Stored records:

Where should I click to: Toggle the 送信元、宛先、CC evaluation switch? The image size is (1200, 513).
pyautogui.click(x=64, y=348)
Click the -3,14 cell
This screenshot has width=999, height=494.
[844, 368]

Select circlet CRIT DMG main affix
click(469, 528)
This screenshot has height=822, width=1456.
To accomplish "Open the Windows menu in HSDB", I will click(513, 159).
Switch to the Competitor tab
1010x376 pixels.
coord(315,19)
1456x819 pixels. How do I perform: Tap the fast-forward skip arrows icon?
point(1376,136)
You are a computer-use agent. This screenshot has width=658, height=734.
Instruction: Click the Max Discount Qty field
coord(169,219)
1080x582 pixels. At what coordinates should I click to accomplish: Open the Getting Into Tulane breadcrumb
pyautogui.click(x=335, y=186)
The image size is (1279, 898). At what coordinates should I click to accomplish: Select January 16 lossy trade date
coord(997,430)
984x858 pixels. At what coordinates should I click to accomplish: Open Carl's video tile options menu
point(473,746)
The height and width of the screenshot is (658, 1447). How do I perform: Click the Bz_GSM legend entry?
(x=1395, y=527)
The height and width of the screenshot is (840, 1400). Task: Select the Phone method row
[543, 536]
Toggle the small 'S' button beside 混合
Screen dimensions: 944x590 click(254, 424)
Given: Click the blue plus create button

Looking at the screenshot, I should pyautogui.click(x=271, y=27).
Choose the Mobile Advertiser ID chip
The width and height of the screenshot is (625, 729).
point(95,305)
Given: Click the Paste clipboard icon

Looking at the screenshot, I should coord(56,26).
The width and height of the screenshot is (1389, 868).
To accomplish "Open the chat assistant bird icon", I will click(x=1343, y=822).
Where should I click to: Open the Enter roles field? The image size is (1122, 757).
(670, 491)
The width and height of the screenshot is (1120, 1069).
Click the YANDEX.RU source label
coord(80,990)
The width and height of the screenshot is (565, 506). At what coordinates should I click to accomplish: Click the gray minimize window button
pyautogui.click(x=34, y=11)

PROBLEM TO WORK ON =
Extract exactly the lines between the line containing "This screenshot has height=822, width=1456." and the end of the data, including both.

ANSWER BOX =
This screenshot has height=822, width=1456.
To accomplish "Open the Windows menu in HSDB", I will click(513, 159).
Switch to the Competitor tab
1010x376 pixels.
coord(315,19)
1456x819 pixels. How do I perform: Tap the fast-forward skip arrows icon?
point(1376,136)
You are a computer-use agent. This screenshot has width=658, height=734.
Instruction: Click the Max Discount Qty field
coord(169,219)
1080x582 pixels. At what coordinates should I click to accomplish: Open the Getting Into Tulane breadcrumb
pyautogui.click(x=335, y=186)
The image size is (1279, 898). At what coordinates should I click to accomplish: Select January 16 lossy trade date
coord(997,430)
984x858 pixels. At what coordinates should I click to accomplish: Open Carl's video tile options menu
point(473,746)
The height and width of the screenshot is (658, 1447). How do I perform: Click the Bz_GSM legend entry?
(x=1395, y=527)
The height and width of the screenshot is (840, 1400). Task: Select the Phone method row
[543, 536]
Toggle the small 'S' button beside 混合
Screen dimensions: 944x590 click(254, 424)
Given: Click the blue plus create button

Looking at the screenshot, I should pyautogui.click(x=271, y=27).
Choose the Mobile Advertiser ID chip
The width and height of the screenshot is (625, 729).
point(95,305)
Given: Click the Paste clipboard icon

Looking at the screenshot, I should coord(56,26).
The width and height of the screenshot is (1389, 868).
To accomplish "Open the chat assistant bird icon", I will click(x=1343, y=822).
Where should I click to: Open the Enter roles field? The image size is (1122, 757).
(670, 491)
The width and height of the screenshot is (1120, 1069).
Click the YANDEX.RU source label
coord(80,990)
The width and height of the screenshot is (565, 506). At what coordinates should I click to accomplish: Click the gray minimize window button
pyautogui.click(x=34, y=11)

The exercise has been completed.